* Begin Dataset entries *
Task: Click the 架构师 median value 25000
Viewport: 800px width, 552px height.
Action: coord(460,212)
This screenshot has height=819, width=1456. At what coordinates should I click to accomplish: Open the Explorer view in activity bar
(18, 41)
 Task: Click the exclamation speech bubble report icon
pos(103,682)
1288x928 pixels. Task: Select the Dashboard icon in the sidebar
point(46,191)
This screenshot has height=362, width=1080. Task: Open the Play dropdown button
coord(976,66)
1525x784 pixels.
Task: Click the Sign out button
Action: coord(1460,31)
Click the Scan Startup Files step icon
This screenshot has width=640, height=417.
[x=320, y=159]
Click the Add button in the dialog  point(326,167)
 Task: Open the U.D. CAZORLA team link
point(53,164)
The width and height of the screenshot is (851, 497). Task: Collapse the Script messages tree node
* End Dataset entries *
**Work to do**
Express the part of the records that opens with the line containing "This screenshot has height=362, width=1080." and runs through the last line as a JSON list of strings, one string per line, with blank lines left out.

**Right answer**
[
  "This screenshot has height=362, width=1080. Task: Open the Play dropdown button",
  "coord(976,66)",
  "1525x784 pixels.",
  "Task: Click the Sign out button",
  "Action: coord(1460,31)",
  "Click the Scan Startup Files step icon",
  "This screenshot has width=640, height=417.",
  "[x=320, y=159]",
  "Click the Add button in the dialog  point(326,167)",
  " Task: Open the U.D. CAZORLA team link",
  "point(53,164)",
  "The width and height of the screenshot is (851, 497). Task: Collapse the Script messages tree node"
]